* **Problem to solve**
Copy each line of the data below that contains the string "coordinates". Case counts.

+++

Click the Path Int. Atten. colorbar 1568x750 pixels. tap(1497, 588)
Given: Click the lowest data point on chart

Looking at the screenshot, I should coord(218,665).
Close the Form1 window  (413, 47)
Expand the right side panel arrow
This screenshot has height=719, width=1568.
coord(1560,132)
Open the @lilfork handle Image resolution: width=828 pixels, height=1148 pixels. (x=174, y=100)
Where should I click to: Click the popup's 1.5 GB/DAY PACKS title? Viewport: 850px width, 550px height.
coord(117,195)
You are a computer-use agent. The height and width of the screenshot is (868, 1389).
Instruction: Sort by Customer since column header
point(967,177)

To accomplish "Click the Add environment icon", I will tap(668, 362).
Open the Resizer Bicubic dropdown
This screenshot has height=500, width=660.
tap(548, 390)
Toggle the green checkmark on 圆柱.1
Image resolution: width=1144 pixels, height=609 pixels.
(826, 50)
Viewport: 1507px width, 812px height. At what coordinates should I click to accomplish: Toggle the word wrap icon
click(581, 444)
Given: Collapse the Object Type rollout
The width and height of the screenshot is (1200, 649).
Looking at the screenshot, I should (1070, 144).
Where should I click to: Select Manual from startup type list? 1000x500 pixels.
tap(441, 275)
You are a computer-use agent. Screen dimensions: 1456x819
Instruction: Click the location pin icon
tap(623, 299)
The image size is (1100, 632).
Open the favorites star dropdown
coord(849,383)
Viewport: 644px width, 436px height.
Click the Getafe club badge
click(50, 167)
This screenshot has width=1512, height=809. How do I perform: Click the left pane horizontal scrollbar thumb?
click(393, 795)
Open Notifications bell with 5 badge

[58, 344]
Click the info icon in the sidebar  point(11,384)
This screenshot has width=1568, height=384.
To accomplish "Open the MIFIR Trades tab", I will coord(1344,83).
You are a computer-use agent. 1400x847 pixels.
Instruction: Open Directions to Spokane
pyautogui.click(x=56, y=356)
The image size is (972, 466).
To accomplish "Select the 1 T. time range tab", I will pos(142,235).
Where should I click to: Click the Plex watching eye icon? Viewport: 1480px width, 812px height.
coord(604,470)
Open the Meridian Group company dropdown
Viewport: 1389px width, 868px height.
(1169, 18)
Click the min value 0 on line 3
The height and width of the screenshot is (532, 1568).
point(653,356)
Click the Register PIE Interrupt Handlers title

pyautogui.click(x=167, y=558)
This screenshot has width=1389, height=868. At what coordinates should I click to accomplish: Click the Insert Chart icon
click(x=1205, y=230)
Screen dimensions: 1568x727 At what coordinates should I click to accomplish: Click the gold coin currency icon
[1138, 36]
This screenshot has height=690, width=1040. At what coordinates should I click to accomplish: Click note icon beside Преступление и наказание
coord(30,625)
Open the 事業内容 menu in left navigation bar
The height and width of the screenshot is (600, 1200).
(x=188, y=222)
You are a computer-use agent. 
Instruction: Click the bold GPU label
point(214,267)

+++

* **The answer**
Viewport: 1507px width, 812px height. At what coordinates should I click to accomplish: Toggle the word wrap icon
This screenshot has width=1389, height=868. At what coordinates should I click to accomplish: Click the Insert Chart icon
Screen dimensions: 1568x727 At what coordinates should I click to accomplish: Click the gold coin currency icon
This screenshot has height=690, width=1040. At what coordinates should I click to accomplish: Click note icon beside Преступление и наказание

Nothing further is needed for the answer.